Quando falta assim um terço para terminar sua longa narrativa (são 155 minutos), Aristarain resolve enfiar nela uma espécie assim de manifesto do que ele entende por cinema. Juaco, uma amiga, mais seu amigo ativista político Guido (Maximiliano Ghione) e sua namorada Alícia (Marina Glezer) vão a um grande cinema do centro de Buenos Aires ver um filme de John Ford. Na fila, falam sobre John Ford, sobre o fato de ele ter ficado conhecido como diretor de westerns, embora tenha feito de tudo, passado por todos os gêneros.

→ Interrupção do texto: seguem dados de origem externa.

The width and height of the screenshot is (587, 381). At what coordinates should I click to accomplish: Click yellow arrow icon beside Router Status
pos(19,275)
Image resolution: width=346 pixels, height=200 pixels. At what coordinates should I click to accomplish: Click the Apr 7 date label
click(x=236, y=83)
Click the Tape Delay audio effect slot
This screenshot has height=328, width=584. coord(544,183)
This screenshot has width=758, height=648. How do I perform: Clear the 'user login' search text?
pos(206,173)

O filme que os personagens vão ver é Vinhas da Ira. A seqüência deles na fila, e depois lá dentro da sala de cinema gigantesca, é para entrar em qualquer antologia. A seqüência que passa na tela é uma das mais antológicas de todas as de cento e tantos anos de cinema, a do discurso de Tom Joad-Henry Fonda sobre a injustiça social: “Eu estarei lá no escuro – eu estarei em todos os lugares. Onde quer que haja uma luta para que as pessoas famintas possam comer, estarei lá. Onde quer que haja um policial batendo num sujeito, estarei lá.” 

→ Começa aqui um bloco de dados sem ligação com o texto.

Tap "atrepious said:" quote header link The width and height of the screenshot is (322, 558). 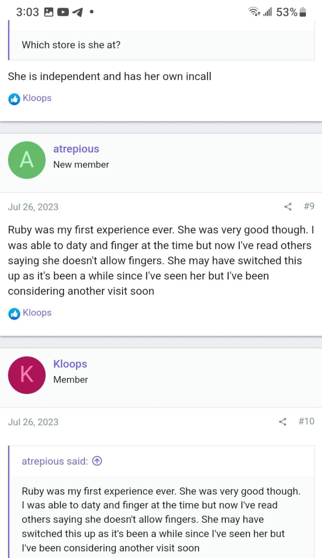[55, 461]
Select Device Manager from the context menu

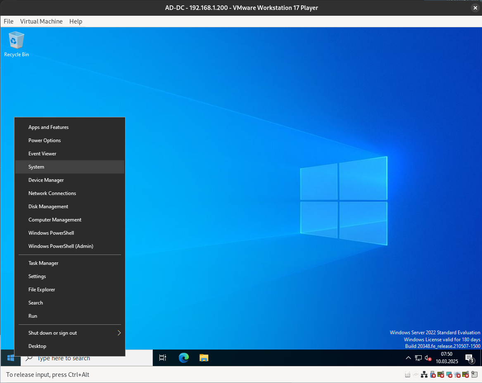coord(46,180)
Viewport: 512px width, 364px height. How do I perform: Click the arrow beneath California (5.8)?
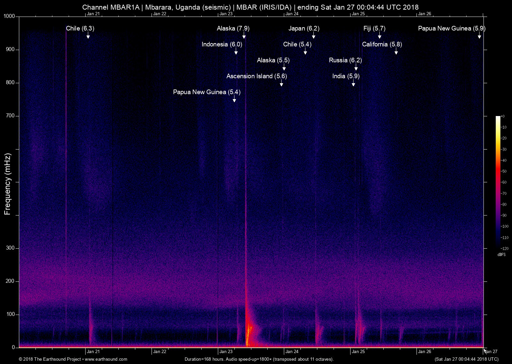[x=396, y=51]
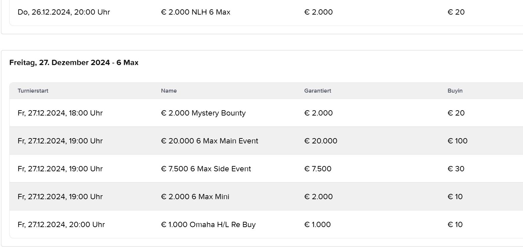Image resolution: width=523 pixels, height=249 pixels.
Task: Open the € 20.000 6 Max Main Event
Action: (x=209, y=141)
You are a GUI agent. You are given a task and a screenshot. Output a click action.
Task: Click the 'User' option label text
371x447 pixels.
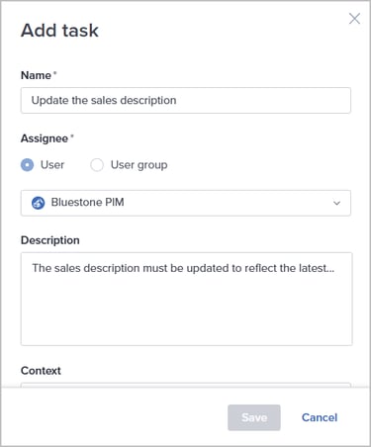click(x=52, y=165)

Sim, claro, John Ford, o diretor que, como Aristarain, não perde tempo com criativóis, fogos de artifício, manobrinhas formais. Sim, claro, exatamente o discurso de Tom Joad-Henry Fonda sobre injustiça social. É o testamento de um diretor maduro, que resolveu fazer um balanço do tempo que lhe deram para viver. Tiro o chapéu para Adolfo Aristarain.

Roma, Um Nome de Mulher/Roma

De Adolfo Aristarain, Espanha-Argentina, 2004.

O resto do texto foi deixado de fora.